Le salarié sera par conséquent débouté de sa demande de rappel de salaires et congés payés afférents puisque s'étant trouvé en absence ni autorisée ni justifiée pendant la période du 23 août 2012 au 11 octobre 2012 durant laquelle il n'a pas accompli sa prestation de travail alors même qu'il n'en avait pas été empêché par le fait de son employeur, puis ayant été mis à pied à titre conservatoire du 12 octobre 2012 au 27 octobre 2012 dans des conditions justifiées par l'existence d'une faute grave.
Il sera également débouté de ses demandes en paiement d'indemnités de rupture, le licenciement étant justifié par une faute grave.
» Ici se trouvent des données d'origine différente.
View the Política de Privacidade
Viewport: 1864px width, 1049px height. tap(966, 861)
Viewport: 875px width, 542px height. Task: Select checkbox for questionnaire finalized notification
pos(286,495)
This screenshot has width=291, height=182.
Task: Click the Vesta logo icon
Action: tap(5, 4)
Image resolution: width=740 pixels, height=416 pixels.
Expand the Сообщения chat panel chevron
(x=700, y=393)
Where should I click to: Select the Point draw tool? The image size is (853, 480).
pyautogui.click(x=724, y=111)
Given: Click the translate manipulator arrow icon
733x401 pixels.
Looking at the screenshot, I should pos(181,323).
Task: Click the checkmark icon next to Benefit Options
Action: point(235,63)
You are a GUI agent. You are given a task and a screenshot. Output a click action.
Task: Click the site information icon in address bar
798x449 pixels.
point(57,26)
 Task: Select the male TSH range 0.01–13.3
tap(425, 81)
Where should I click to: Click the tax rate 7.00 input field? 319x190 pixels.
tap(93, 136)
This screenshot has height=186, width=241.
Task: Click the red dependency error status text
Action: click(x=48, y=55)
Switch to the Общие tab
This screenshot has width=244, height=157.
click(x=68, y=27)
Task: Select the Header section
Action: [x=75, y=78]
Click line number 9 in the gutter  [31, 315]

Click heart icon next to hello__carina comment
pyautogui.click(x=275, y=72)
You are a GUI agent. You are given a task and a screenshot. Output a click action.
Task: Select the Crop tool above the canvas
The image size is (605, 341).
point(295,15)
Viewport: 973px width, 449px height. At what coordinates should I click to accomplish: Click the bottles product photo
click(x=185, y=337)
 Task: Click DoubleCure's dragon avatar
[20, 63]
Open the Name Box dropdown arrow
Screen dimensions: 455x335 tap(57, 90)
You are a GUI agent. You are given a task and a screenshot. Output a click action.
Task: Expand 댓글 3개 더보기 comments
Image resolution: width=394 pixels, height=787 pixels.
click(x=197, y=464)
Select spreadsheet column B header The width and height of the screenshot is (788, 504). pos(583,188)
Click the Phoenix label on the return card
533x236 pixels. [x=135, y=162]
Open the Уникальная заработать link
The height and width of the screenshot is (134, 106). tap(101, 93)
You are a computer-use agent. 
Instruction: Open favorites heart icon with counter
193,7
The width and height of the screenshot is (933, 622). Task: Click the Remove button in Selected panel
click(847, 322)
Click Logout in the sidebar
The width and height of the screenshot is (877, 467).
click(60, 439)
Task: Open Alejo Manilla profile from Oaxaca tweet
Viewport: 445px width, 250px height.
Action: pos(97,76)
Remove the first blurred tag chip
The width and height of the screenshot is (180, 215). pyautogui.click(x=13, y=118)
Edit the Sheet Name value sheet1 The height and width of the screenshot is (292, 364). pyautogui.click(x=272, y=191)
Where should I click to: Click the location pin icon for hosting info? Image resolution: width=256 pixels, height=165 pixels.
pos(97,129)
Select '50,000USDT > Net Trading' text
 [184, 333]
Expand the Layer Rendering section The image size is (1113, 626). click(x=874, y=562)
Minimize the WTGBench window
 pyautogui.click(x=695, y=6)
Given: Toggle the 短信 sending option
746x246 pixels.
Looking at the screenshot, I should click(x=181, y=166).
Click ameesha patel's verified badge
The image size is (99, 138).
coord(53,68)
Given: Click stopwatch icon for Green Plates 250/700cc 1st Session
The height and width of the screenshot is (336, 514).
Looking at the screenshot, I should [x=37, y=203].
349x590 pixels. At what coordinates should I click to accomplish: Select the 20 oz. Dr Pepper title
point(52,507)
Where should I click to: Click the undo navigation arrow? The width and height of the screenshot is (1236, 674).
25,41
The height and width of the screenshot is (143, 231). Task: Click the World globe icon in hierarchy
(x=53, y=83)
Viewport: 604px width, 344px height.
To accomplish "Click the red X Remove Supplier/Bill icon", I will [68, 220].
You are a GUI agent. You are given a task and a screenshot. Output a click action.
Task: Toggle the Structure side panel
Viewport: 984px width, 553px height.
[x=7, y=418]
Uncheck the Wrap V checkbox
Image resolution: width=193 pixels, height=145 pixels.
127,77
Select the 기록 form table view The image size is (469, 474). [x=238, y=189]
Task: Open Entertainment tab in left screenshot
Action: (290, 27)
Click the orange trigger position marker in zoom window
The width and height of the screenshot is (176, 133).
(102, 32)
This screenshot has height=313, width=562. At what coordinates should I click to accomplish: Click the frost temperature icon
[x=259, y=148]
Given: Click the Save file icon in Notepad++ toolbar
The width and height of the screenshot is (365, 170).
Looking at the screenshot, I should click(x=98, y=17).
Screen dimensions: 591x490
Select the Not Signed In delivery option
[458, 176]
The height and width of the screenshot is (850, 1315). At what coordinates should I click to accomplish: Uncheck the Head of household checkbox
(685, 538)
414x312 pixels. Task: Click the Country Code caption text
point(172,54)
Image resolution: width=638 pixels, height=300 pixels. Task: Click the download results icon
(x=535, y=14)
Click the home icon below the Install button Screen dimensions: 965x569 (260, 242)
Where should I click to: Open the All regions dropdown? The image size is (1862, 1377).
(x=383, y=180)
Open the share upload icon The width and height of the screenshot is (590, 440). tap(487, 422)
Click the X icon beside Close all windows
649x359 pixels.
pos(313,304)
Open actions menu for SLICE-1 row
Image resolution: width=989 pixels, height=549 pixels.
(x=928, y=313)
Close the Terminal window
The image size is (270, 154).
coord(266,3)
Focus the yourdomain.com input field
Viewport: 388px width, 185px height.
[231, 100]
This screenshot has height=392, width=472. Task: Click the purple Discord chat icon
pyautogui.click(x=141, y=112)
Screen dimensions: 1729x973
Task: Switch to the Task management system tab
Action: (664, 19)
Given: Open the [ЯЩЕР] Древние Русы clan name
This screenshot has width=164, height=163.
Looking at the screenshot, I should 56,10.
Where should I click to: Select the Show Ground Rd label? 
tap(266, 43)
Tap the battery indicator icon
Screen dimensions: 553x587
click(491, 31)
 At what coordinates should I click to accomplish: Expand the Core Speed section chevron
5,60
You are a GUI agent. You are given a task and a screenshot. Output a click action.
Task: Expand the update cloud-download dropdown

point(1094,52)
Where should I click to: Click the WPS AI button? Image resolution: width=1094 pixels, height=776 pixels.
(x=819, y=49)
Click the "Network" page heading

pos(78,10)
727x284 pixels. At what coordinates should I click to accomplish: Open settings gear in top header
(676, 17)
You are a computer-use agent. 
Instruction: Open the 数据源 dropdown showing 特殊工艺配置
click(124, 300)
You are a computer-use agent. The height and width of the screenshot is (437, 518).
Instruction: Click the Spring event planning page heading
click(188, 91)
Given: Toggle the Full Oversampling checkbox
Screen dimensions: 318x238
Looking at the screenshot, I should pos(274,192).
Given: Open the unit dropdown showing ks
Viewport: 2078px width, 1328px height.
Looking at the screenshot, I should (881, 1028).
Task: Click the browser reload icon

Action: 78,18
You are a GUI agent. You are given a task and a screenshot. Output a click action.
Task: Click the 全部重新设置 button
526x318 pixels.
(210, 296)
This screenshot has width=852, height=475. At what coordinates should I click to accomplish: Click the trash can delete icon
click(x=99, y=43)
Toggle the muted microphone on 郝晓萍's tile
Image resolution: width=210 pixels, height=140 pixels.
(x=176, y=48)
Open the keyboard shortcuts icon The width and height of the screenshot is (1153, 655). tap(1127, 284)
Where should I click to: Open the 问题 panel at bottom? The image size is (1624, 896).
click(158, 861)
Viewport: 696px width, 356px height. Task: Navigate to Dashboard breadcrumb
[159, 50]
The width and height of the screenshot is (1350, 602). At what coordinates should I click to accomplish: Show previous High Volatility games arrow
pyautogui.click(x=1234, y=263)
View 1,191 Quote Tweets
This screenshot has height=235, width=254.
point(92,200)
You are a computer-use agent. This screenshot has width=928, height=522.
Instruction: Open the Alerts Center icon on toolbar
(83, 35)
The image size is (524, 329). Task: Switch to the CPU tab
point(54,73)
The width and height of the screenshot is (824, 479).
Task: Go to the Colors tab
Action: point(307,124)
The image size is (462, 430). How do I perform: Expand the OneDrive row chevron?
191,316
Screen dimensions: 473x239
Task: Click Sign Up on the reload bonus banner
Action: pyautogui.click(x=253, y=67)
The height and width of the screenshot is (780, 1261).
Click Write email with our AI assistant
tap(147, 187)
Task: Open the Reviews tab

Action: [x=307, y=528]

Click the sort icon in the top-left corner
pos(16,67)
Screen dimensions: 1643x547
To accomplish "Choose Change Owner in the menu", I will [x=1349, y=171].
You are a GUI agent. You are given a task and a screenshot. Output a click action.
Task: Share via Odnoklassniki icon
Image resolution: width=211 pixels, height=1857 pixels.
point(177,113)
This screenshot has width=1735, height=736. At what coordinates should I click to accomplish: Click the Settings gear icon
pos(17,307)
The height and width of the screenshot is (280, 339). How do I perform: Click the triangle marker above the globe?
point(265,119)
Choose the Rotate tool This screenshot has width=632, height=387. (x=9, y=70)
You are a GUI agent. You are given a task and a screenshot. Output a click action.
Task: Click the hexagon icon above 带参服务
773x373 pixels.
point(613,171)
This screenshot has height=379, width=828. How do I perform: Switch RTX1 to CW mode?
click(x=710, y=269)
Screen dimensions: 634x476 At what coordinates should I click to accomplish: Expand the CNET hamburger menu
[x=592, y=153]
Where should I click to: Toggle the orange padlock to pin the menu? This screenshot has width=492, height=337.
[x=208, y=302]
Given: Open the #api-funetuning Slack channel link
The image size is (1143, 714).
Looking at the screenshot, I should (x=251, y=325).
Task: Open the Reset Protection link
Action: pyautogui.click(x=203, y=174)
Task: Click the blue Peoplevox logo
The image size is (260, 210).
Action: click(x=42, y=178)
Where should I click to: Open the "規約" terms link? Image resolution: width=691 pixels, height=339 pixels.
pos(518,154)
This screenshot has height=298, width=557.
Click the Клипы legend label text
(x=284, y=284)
Le jugement sera également confirmé de ces chefs.
PAR CES MOTIFS,
La cour statuant publiquement, en matière sociale, contradictoirement et en dernier ressort,
Confirme le jugement en toutes ses dispositions, sauf à préciser que M. Olivier X... s'est désisté en cause d'appel de ses demandes de rappel de salaires et congés payés afférents au titre des minima paritaires ;
Y ajoutant,
Dit n'y avoir lieu à application de l'article 700 du code de procédure civile en cause d'appel ;
Condamne M. Olivier X... au paiement des dépens d'appel.